[Stored entries]
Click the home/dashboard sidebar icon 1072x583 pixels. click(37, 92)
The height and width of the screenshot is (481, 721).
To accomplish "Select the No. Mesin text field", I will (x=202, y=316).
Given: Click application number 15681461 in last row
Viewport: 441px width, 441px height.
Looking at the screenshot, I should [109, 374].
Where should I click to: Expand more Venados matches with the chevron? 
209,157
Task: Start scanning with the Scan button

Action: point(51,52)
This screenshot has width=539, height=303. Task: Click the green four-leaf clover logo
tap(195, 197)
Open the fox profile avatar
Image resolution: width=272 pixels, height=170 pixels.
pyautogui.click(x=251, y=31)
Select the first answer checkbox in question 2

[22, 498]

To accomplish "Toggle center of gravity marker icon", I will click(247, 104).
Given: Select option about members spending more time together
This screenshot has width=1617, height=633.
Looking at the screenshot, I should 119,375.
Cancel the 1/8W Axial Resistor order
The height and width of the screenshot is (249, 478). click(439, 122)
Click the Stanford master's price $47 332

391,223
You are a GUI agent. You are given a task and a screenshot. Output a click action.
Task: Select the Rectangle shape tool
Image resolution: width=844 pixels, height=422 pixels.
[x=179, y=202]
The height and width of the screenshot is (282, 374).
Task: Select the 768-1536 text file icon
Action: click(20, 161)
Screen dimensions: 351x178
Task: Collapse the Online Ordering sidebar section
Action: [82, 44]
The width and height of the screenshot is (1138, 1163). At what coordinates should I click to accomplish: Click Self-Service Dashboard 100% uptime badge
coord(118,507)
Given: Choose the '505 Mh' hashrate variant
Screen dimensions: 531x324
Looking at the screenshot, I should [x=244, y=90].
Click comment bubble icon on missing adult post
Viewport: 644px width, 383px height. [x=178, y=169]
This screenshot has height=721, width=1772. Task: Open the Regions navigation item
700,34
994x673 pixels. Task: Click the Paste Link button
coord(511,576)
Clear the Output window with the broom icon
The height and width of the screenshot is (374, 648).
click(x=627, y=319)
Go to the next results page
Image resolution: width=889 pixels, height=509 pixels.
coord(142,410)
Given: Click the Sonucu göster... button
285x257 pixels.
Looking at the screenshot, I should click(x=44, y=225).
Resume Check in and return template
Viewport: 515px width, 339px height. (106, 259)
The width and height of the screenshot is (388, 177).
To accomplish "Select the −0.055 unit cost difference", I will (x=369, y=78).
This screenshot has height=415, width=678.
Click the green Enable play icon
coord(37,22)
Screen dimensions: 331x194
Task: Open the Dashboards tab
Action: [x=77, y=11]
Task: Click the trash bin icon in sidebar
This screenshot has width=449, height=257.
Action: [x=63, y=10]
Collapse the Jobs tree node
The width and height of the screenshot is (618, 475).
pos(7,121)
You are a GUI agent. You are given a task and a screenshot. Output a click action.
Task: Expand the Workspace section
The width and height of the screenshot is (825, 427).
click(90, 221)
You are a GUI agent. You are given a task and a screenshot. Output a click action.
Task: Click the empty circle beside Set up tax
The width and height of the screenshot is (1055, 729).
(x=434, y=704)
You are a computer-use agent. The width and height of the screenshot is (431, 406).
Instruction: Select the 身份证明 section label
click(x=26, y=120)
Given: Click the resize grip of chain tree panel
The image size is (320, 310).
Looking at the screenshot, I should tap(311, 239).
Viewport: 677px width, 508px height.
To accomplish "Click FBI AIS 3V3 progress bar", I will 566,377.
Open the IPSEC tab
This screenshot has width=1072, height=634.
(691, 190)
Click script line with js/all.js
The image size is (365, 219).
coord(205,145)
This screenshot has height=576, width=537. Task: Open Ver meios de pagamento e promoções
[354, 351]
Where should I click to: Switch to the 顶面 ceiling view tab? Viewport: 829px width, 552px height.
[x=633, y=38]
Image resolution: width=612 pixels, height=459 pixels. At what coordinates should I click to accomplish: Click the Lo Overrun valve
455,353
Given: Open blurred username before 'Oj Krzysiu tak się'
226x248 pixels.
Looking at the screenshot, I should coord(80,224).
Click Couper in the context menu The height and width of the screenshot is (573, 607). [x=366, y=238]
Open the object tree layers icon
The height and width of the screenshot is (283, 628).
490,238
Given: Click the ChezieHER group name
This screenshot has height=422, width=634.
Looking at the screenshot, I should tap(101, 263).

▶ Instructions for the task: This exercise requires an exact copy of all the records.

▶ Exercise result:
Click the home/dashboard sidebar icon 1072x583 pixels. click(37, 92)
The height and width of the screenshot is (481, 721).
To accomplish "Select the No. Mesin text field", I will (x=202, y=316).
Given: Click application number 15681461 in last row
Viewport: 441px width, 441px height.
Looking at the screenshot, I should [109, 374].
Where should I click to: Expand more Venados matches with the chevron? 
209,157
Task: Start scanning with the Scan button

Action: point(51,52)
This screenshot has width=539, height=303. Task: Click the green four-leaf clover logo
tap(195, 197)
Open the fox profile avatar
Image resolution: width=272 pixels, height=170 pixels.
pyautogui.click(x=251, y=31)
Select the first answer checkbox in question 2

[22, 498]

To accomplish "Toggle center of gravity marker icon", I will click(247, 104).
Given: Select option about members spending more time together
This screenshot has width=1617, height=633.
Looking at the screenshot, I should 119,375.
Cancel the 1/8W Axial Resistor order
The height and width of the screenshot is (249, 478). click(439, 122)
Click the Stanford master's price $47 332

391,223
You are a GUI agent. You are given a task and a screenshot. Output a click action.
Task: Select the Rectangle shape tool
Image resolution: width=844 pixels, height=422 pixels.
[x=179, y=202]
The height and width of the screenshot is (282, 374).
Task: Select the 768-1536 text file icon
Action: click(20, 161)
Screen dimensions: 351x178
Task: Collapse the Online Ordering sidebar section
Action: [82, 44]
The width and height of the screenshot is (1138, 1163). At what coordinates should I click to accomplish: Click Self-Service Dashboard 100% uptime badge
coord(118,507)
Given: Choose the '505 Mh' hashrate variant
Screen dimensions: 531x324
Looking at the screenshot, I should [x=244, y=90].
Click comment bubble icon on missing adult post
Viewport: 644px width, 383px height. [x=178, y=169]
This screenshot has height=721, width=1772. Task: Open the Regions navigation item
700,34
994x673 pixels. Task: Click the Paste Link button
coord(511,576)
Clear the Output window with the broom icon
The height and width of the screenshot is (374, 648).
click(x=627, y=319)
Go to the next results page
Image resolution: width=889 pixels, height=509 pixels.
coord(142,410)
Given: Click the Sonucu göster... button
285x257 pixels.
Looking at the screenshot, I should click(x=44, y=225).
Resume Check in and return template
Viewport: 515px width, 339px height. (106, 259)
The width and height of the screenshot is (388, 177).
To accomplish "Select the −0.055 unit cost difference", I will (x=369, y=78).
This screenshot has height=415, width=678.
Click the green Enable play icon
coord(37,22)
Screen dimensions: 331x194
Task: Open the Dashboards tab
Action: [x=77, y=11]
Task: Click the trash bin icon in sidebar
This screenshot has width=449, height=257.
Action: [x=63, y=10]
Collapse the Jobs tree node
The width and height of the screenshot is (618, 475).
pos(7,121)
You are a GUI agent. You are given a task and a screenshot. Output a click action.
Task: Expand the Workspace section
The width and height of the screenshot is (825, 427).
click(90, 221)
You are a GUI agent. You are given a task and a screenshot. Output a click action.
Task: Click the empty circle beside Set up tax
The width and height of the screenshot is (1055, 729).
(x=434, y=704)
You are a computer-use agent. The width and height of the screenshot is (431, 406).
Instruction: Select the 身份证明 section label
click(x=26, y=120)
Given: Click the resize grip of chain tree panel
The image size is (320, 310).
Looking at the screenshot, I should tap(311, 239).
Viewport: 677px width, 508px height.
To accomplish "Click FBI AIS 3V3 progress bar", I will 566,377.
Open the IPSEC tab
This screenshot has width=1072, height=634.
(691, 190)
Click script line with js/all.js
The image size is (365, 219).
coord(205,145)
This screenshot has height=576, width=537. Task: Open Ver meios de pagamento e promoções
[354, 351]
Where should I click to: Switch to the 顶面 ceiling view tab? Viewport: 829px width, 552px height.
[x=633, y=38]
Image resolution: width=612 pixels, height=459 pixels. At what coordinates should I click to accomplish: Click the Lo Overrun valve
455,353
Given: Open blurred username before 'Oj Krzysiu tak się'
226x248 pixels.
Looking at the screenshot, I should coord(80,224).
Click Couper in the context menu The height and width of the screenshot is (573, 607). [x=366, y=238]
Open the object tree layers icon
The height and width of the screenshot is (283, 628).
490,238
Given: Click the ChezieHER group name
This screenshot has height=422, width=634.
Looking at the screenshot, I should tap(101, 263).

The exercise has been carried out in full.